*EXERCISE REQUIREMENTS*
1. In the yellow tea passage below, condense the paragraph that begins "It is difficult to find yellow tea outside of China" into a shorter version that keeps its main facts.
2. Please pick up the yellow tea passage below after its final sentence and carry on the section on its health benefits.

*READING PASSAGE*
Only one master tea maker knows the exact process for producing yellow tea, so in this way, making yellow tea remains a trade secret. China currently compensates the master yellow tea maker with a government stipend of an undisclosed amount.

It is difficult to find yellow tea outside of China (Marty, 2019), and that is not likely to change. Much like the practices of emperors in bygone Chinese dynasties, the yearly harvest of Junshan Yinzhen tea goes directly to government departments (Tea Drunk, 2019). And echoing the gift-giving traditions of old, some yellow tea is reserved for gifts to be given to visiting dignitaries and diplomats.

Junshan Yinzhen aside, there remain only a few tea masters alive today with the skills required to make the other varieties of yellow tea (Shadid, 2016). Even the most skilled modern tea masters lack the knowledge of their predecessors (Seven Cups, 2019). 

Health Benefits Of Yellow Tea.

Yellow tea is less well-known and studied when compared with other types of tea, but has been shown to have antioxidative, anti-inflammatory and anticancer properties (Xu, 2018).

*DATA SECTION*
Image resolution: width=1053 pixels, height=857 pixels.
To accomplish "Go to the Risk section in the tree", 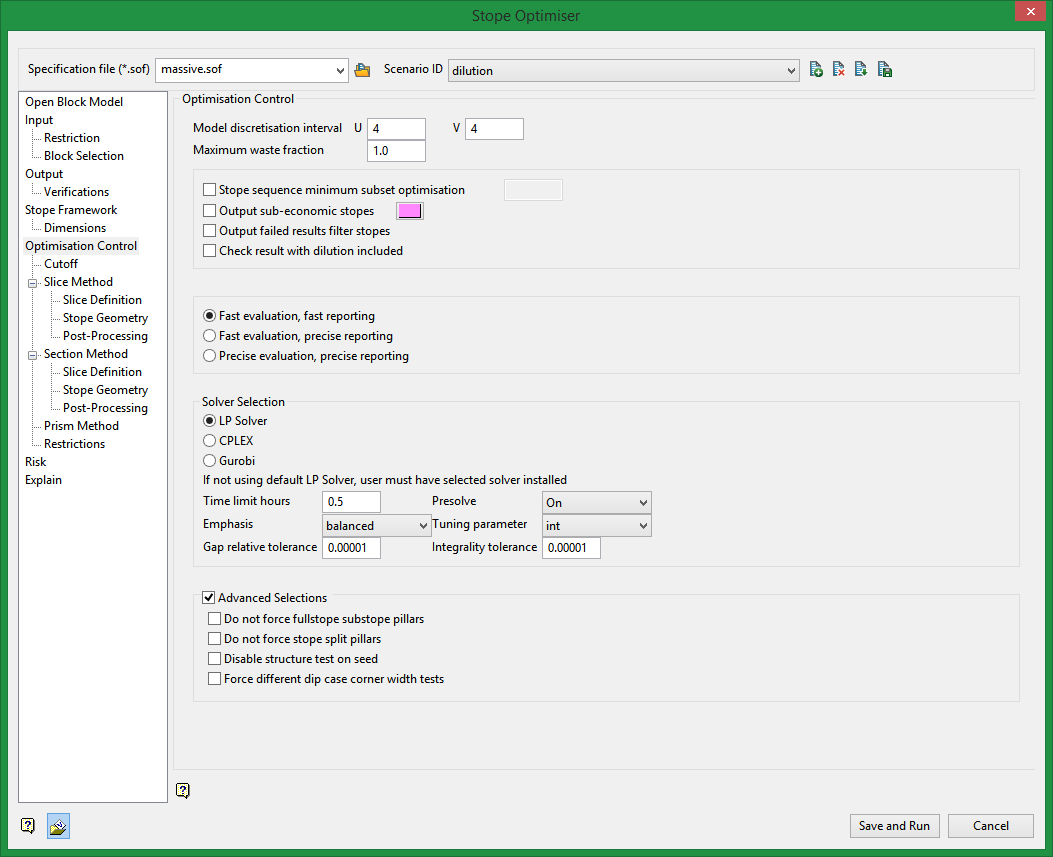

*ANSWERS*
1. Yellow tea is hard to find outside China, and that is unlikely to change. As emperors did in past dynasties, the government takes the entire yearly Junshan Yinzhen harvest for its departments. In keeping with old gift-giving customs, some yellow tea is also set aside as gifts for visiting dignitaries and diplomats.

2.
High in Antioxidants.

The antioxidant activity in tea contributes to numerous health benefits like cardiovascular protection and anticancer effects (Zhao, 2019). Yellow tea is only slightly processed and therefore is high in antioxidants with potent antioxidant effects (Wang, 2013). Some research indicates yellow tea has among the highest antioxidative potential (Gramza-Michałowska, 2016). When yellow, white, green, black and pu’er tea is compared, yellow tea shows the highest antiradical activity (Gramza-Michałowska, 2015). 

High In Amino Acids, Particularly L-theanine. 

Yellow tea has a comparatively high amino acid content (Dong, 2018), and free amino acids are an indicator of the freshness of the tea (Yang, 2019). Interestingly, the concentration of amino acid L-theanine is significantly higher in yellow tea leaves than in green tea leaves (Cheng, 2019). L-theanine is relevant to tea drinkers because L-theanine has a wide range of health benefits: positive effects on relaxation, cognitive performance, emotions, sleep, obesity, cancer, cardiovascular diseases, and the common cold (Şanlier, 2017). 

Improvement of Type 2 Diabetes. 

Yellow tea can improve symptoms associated with type 2 diabetes (Teng, 2018). One study found that independent of dose, glucose intolerance and insulin resistance improved with the consumption of yellow tea (Xu, 2018). Yellow tea has also been found to help hyperglycemia and lower blood sugar concentration (Han, 2016). Interestingly, yellow tea’s ability to regulate blood sugar after a meal increases after the roasting process (Zhou, 2018).

Weight Loss.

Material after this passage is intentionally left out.